Task objective: Quote exactly and only this range of lines in the data below: the line that holds "Click the calendar" to the line that holds "Viewport: 678px width, 617px height.", both included.

[Records from a collection]
□ □ □ □ □ □ □

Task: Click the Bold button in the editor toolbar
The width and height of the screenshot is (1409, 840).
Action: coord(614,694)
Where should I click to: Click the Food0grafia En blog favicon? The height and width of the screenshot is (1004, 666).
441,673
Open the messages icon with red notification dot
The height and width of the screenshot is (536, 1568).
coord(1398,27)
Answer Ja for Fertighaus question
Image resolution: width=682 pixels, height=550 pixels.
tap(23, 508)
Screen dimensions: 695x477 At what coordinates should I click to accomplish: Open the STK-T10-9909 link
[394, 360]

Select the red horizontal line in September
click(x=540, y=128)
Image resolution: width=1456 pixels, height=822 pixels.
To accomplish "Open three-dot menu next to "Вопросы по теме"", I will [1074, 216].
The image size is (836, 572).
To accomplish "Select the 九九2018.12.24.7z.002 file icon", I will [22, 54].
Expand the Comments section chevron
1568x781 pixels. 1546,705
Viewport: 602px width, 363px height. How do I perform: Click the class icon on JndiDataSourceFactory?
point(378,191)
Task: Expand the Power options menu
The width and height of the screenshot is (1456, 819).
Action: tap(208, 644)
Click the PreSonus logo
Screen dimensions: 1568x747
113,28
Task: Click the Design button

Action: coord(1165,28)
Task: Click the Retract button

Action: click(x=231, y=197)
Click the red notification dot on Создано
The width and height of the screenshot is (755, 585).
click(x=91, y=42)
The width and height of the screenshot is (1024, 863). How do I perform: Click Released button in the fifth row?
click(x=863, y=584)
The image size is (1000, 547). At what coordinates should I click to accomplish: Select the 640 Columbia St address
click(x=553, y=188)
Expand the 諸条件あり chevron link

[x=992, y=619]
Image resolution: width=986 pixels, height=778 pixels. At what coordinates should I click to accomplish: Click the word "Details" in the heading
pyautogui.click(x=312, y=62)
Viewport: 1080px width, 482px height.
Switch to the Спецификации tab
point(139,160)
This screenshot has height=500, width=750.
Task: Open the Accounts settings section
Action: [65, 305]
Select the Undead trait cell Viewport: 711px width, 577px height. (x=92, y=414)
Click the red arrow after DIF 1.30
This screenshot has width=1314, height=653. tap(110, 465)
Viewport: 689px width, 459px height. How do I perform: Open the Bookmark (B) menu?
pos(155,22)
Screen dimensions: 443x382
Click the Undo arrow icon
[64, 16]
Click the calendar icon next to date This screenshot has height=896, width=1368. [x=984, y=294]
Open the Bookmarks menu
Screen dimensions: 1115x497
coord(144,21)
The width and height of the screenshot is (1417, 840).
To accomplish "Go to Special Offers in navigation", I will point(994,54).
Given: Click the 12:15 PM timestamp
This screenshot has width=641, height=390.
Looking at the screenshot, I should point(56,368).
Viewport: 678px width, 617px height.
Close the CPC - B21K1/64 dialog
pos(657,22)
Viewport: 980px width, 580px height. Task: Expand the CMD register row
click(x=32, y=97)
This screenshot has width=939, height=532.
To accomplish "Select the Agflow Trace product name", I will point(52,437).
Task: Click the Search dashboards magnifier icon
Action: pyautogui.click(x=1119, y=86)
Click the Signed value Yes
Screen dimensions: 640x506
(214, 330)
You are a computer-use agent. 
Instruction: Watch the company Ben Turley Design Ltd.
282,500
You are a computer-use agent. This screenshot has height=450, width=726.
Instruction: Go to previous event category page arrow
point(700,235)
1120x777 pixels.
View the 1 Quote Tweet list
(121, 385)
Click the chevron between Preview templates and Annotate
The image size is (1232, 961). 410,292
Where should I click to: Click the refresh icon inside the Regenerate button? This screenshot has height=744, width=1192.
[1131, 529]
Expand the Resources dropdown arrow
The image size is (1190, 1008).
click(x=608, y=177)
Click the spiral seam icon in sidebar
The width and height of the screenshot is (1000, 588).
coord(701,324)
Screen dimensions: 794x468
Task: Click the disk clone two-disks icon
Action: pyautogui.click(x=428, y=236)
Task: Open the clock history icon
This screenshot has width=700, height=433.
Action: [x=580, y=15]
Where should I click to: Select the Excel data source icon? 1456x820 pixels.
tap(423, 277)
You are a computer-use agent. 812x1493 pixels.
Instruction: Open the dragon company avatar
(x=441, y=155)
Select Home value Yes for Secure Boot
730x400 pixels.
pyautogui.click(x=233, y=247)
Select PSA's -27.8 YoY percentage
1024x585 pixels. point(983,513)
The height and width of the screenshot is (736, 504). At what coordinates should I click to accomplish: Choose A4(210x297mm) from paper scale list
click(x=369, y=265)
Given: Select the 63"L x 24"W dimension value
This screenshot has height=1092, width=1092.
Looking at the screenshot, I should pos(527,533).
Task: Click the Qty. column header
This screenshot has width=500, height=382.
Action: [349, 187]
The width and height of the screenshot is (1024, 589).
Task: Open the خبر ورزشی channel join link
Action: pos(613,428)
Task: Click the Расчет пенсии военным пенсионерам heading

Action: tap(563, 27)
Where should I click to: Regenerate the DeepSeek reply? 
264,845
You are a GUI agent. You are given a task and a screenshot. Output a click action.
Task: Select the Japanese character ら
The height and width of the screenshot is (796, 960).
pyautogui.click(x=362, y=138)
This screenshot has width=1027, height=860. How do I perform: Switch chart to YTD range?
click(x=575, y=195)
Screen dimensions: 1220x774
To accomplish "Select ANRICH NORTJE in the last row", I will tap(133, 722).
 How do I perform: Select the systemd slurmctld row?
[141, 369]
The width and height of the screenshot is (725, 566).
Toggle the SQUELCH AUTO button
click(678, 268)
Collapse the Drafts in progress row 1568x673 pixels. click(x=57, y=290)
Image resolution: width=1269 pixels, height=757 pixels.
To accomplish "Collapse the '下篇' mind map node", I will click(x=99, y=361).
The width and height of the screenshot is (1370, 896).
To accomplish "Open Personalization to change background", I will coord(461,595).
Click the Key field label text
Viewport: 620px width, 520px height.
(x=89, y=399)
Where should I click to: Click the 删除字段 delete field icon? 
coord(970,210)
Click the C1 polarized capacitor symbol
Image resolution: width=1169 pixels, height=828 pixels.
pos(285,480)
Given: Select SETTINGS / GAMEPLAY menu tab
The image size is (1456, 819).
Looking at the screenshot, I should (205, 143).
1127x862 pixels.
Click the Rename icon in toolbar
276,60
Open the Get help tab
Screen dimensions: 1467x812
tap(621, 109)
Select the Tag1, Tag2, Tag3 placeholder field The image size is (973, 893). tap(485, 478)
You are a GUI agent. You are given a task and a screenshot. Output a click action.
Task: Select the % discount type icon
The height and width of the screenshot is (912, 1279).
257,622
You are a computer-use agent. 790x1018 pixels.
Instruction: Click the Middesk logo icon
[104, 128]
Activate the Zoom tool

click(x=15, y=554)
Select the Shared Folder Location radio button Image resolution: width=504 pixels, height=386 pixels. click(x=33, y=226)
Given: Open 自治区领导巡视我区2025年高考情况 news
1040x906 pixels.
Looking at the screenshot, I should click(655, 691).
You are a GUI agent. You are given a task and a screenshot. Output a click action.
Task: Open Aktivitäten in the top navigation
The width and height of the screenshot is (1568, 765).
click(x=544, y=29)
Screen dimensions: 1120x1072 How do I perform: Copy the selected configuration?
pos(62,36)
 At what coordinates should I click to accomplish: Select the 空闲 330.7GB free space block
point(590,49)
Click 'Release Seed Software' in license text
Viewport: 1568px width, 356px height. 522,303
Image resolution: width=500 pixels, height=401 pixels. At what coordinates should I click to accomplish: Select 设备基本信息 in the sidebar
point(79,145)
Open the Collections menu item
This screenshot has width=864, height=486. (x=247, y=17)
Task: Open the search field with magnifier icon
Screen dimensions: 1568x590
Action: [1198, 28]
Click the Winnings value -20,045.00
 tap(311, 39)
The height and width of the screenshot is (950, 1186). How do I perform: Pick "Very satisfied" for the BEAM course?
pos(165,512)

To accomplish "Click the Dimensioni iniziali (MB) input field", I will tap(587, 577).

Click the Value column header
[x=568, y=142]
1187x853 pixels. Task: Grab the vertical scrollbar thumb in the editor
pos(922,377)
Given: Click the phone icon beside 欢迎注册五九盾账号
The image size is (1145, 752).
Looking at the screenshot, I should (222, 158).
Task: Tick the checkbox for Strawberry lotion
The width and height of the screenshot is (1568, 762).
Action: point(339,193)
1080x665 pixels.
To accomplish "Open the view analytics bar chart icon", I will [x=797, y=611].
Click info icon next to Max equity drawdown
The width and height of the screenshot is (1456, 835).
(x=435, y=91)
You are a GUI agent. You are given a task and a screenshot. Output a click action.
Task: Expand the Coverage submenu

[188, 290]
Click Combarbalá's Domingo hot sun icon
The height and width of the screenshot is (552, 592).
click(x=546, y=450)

□ □ □ □ □ □ □

Problem solution:
Click the calendar icon next to date This screenshot has height=896, width=1368. [x=984, y=294]
Open the Bookmarks menu
Screen dimensions: 1115x497
coord(144,21)
The width and height of the screenshot is (1417, 840).
To accomplish "Go to Special Offers in navigation", I will point(994,54).
Given: Click the 12:15 PM timestamp
This screenshot has width=641, height=390.
Looking at the screenshot, I should point(56,368).
Viewport: 678px width, 617px height.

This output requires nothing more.